For the PSS, mean scores went from 14.9 to 9.4 (P = .002) for gardening and from 15.8 to 10.0)P = .001) for artmaking.
For the BDI-II, mean scores dropped from 8.2 to 2.8 (P = .001 (for gardening and from 9.0 to 5.1)P = .009) for art.
However, gardening was associated with less trait anxiety than artmaking. “We concluded that both interventions were roughly equally therapeutic, with one glaring exception, and that was with trait anxiety, where the gardening resulted in statistical separation from the art group,” said Guy.
There appeared to be dose responses for total mood disturbance, perceived stress, and depression symptomatology for both gardening and artmaking.
Neither intervention affected heart rate or blood pressure. A larger sample might be needed to detect treatment differences in healthy women, the investigators note.
The therapeutic benefit of gardening may lie in the role of plants in human evolution, during which “we relied on plants for shelter; we relied on them for protection; we relied on them obviously for nutrition,” said Guy.
The study results support carrying out large, well-designed, rigorously designed trials “that will definitively and conclusively demonstrate treatment effects with quantitative descriptions of those treatment effects with respect to dosage,” he said.
Good for the Mind
Commenting for Medscape Medical NewsSir Richard Thompson, MD, past president, Royal College of Physicians, London, UK, who has written about the health benefits of gardening, said this new study provides “more evidence that both gardening and art therapy are good for the mind” with mostly equal benefits for the two interventions.
“A much larger study would be needed to strengthen their case, but it fits in with much of the literature,” said Thompson.
However, he acknowledged the difficulty of carrying out scientifically robust studies in the field of alternative medicine, which “tends to be frowned upon” by some scientists.
Thompson identified some drawbacks of the study. In trying to measure so many parameters, the authors “may have had to resort to complex statistical analyses,” which may have led to some outcome changes being statistically positive by chance.
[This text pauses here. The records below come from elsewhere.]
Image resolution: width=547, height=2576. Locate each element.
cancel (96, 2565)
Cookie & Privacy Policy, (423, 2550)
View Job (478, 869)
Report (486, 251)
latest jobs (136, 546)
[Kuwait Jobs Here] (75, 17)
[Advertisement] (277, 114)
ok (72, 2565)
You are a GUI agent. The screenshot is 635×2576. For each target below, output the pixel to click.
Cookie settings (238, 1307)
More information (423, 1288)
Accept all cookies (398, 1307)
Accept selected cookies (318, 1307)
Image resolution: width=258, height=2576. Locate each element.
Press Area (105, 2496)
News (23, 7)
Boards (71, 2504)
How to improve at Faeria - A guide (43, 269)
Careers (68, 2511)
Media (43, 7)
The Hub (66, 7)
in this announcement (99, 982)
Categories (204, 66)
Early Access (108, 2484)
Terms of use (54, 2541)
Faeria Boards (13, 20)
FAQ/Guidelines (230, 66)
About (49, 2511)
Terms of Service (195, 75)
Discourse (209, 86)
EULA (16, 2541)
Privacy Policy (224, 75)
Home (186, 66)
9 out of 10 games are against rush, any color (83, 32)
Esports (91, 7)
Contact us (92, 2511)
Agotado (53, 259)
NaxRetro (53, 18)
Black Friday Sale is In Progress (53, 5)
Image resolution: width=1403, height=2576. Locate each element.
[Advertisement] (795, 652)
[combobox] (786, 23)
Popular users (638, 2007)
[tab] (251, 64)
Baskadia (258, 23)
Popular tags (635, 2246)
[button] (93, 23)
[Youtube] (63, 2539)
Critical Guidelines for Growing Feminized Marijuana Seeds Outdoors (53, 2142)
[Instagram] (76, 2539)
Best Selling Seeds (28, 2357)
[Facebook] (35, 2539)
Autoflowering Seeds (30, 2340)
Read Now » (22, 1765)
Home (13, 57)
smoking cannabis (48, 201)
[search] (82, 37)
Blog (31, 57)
He noted that the study was small and that the gardening arm was “artificial” in that it was carried out in a greenhouse. “Maybe being outside would have been more beneficial; it would be interesting to test that hypothesis.”
As well, he pointed out initial differences between the two groups, including income and initial blood pressure, but he said he doubts these were significant.
He agreed that changes in cardiovascular parameters wouldn’t be expected in healthy young women, “as there’s little room for improvement.
“I wonder whether more improvement might have been seen in participants who were already suffering from anxiety, depression, etc.”
The study was supported by the Horticulture Research Institute, the Gene and Barbara Batson Endowed Nursery Fund, Florida Nursery Growers and Landscape Association, the Institute of Food and Agricultural Sciences, Wilmot Botanical Gardens, the Center for Arts in Medicine, Health Shands Arts in Medicine , and the Department of Environmental Horticulture at the University of Florida. The authors have disclosed no relevant financial relationships.